DATA PROVIDED:
▶

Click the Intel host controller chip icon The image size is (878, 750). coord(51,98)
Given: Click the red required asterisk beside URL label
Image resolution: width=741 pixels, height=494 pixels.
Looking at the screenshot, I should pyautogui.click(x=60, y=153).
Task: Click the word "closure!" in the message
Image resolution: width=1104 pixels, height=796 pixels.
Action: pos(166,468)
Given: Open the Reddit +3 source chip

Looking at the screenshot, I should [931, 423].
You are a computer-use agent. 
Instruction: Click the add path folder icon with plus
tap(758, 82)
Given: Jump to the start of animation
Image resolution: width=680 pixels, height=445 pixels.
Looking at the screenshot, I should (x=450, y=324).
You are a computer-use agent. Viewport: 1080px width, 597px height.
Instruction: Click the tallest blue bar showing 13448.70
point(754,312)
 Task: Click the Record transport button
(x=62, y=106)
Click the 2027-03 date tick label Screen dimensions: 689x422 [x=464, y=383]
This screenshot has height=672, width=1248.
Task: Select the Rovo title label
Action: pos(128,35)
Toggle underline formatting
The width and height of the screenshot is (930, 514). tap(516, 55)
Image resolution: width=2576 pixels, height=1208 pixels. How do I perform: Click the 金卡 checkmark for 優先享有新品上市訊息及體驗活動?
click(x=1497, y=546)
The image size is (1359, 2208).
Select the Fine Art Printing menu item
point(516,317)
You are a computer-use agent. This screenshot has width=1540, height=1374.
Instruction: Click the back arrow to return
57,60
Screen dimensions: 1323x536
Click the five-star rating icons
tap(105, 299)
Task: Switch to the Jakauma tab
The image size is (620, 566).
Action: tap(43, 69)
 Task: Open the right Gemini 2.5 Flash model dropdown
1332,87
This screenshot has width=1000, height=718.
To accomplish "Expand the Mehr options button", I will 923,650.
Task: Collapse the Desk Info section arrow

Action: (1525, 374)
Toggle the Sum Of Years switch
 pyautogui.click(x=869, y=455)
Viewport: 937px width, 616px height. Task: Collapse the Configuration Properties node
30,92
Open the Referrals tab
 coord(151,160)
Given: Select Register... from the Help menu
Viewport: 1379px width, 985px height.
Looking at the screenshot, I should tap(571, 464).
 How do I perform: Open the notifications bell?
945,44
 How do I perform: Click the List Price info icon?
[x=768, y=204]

◀

TASK GOAL:
Write out again every entry above, exactly as given.

TASK RESULT:
Click the Intel host controller chip icon The image size is (878, 750). coord(51,98)
Given: Click the red required asterisk beside URL label
Image resolution: width=741 pixels, height=494 pixels.
Looking at the screenshot, I should pyautogui.click(x=60, y=153).
Task: Click the word "closure!" in the message
Image resolution: width=1104 pixels, height=796 pixels.
Action: pos(166,468)
Given: Open the Reddit +3 source chip

Looking at the screenshot, I should [931, 423].
You are a computer-use agent. 
Instruction: Click the add path folder icon with plus
tap(758, 82)
Given: Jump to the start of animation
Image resolution: width=680 pixels, height=445 pixels.
Looking at the screenshot, I should (x=450, y=324).
You are a computer-use agent. Viewport: 1080px width, 597px height.
Instruction: Click the tallest blue bar showing 13448.70
point(754,312)
 Task: Click the Record transport button
(x=62, y=106)
Click the 2027-03 date tick label Screen dimensions: 689x422 [x=464, y=383]
This screenshot has height=672, width=1248.
Task: Select the Rovo title label
Action: pos(128,35)
Toggle underline formatting
The width and height of the screenshot is (930, 514). tap(516, 55)
Image resolution: width=2576 pixels, height=1208 pixels. How do I perform: Click the 金卡 checkmark for 優先享有新品上市訊息及體驗活動?
click(x=1497, y=546)
The image size is (1359, 2208).
Select the Fine Art Printing menu item
point(516,317)
You are a computer-use agent. This screenshot has width=1540, height=1374.
Instruction: Click the back arrow to return
57,60
Screen dimensions: 1323x536
Click the five-star rating icons
tap(105, 299)
Task: Switch to the Jakauma tab
The image size is (620, 566).
Action: tap(43, 69)
 Task: Open the right Gemini 2.5 Flash model dropdown
1332,87
This screenshot has width=1000, height=718.
To accomplish "Expand the Mehr options button", I will 923,650.
Task: Collapse the Desk Info section arrow

Action: (1525, 374)
Toggle the Sum Of Years switch
 pyautogui.click(x=869, y=455)
Viewport: 937px width, 616px height. Task: Collapse the Configuration Properties node
30,92
Open the Referrals tab
 coord(151,160)
Given: Select Register... from the Help menu
Viewport: 1379px width, 985px height.
Looking at the screenshot, I should tap(571, 464).
 How do I perform: Open the notifications bell?
945,44
 How do I perform: Click the List Price info icon?
[x=768, y=204]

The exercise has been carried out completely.